How To Write a Cross-Database Query

Introduction

When writing a normal SQL query, the user is typically working in a SQL authoring program that is connected directly to the RDBMS in which the query will be run.

1 – Simple Client Connection

This means when the query is executed in three steps:

A small amount of query text is sent over the network from the SQL client to the RDBMS.
All data scanning, filtering, sorting and grouping is done locally within the RDBMS.
The result set is returned over the network to the SQL client program.

There are only two real opportunities for latency in this simple scenario. If the query or database schema is poorly structured – commonly problems like failure of the SQL to use an index or missing indexes in the schema – then the RDBMS may not be able to execute the SQL efficiently in step 2.

Alternately, if the query returns a large amount of data, then step 3 may take a long time depending upon the speed of the network link between the SQL client and the RDBMS. Indeed, if the query is executed efficiently, then copying the data from the RDBMS to the SQL Client will consume most of the end-to-end query execution time.

The execution of a cross-database query is much more complex.

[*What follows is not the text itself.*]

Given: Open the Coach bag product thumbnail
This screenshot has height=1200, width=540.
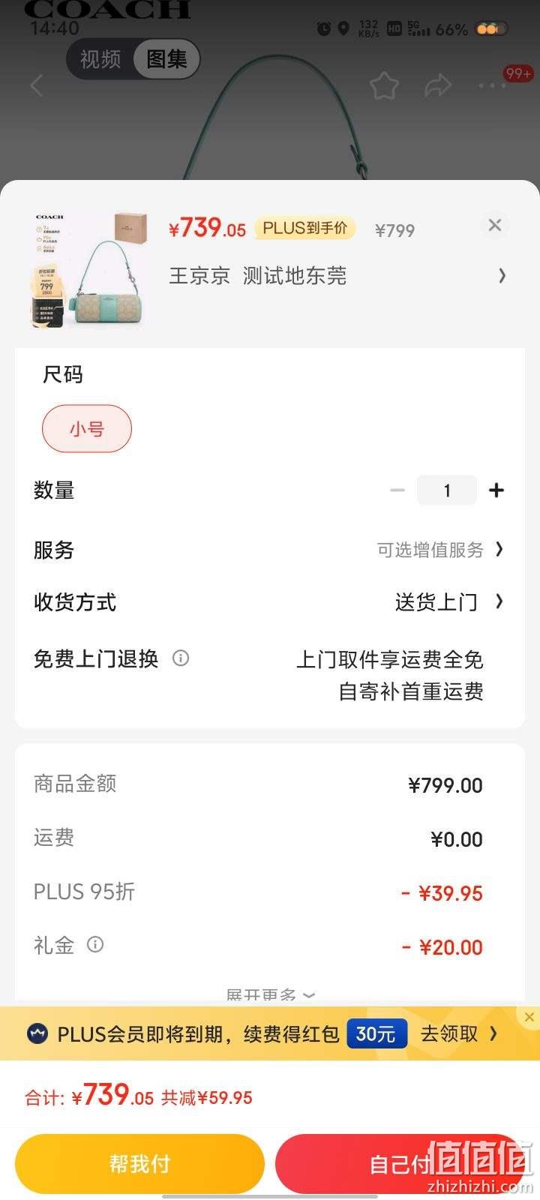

This gives rise to commensurately more opportunities for execution of the query to become inefficient. The environment in which a cross-database query runs has many moving parts compared with a simple client connection.

2 – Multi-Database Connection

Figure 2 depicts the Toad Intelligence Central server being connected to multiple databases, with a cross-database query being authored in either a Toad Data Point or Toad Decision Point client. The steps to execute a cross-database query are:

A small amount of query text is sent over the network from the Toad client to Intelligence Central.
Intelligence Central deconstructs the query into sub-queries to fetch data from the various remote databases that are being accessed.
Intelligence Central executes the sub-queries against the remote databases and fetches a discrete result set for each sub-query.
Intelligence Central uses the join criteria from the original query to merge all the discrete result sets into a single cross-database result set.
Intelligence Central applies post-join filtering, sorting and grouping to the merged results.
The cross-database result set is returned over the network to the SQL client program.

So, what could go wrong? For starters, even a simple SQL query that only fetches data from one database would incur the overhead of copying the query’s result data across the network twice. Once from the remote database to Intelligence Central, and again from Intelligence Central to the Toad client. Therefore a single-database query will always be more efficiently executed with a direct client connection to the target database.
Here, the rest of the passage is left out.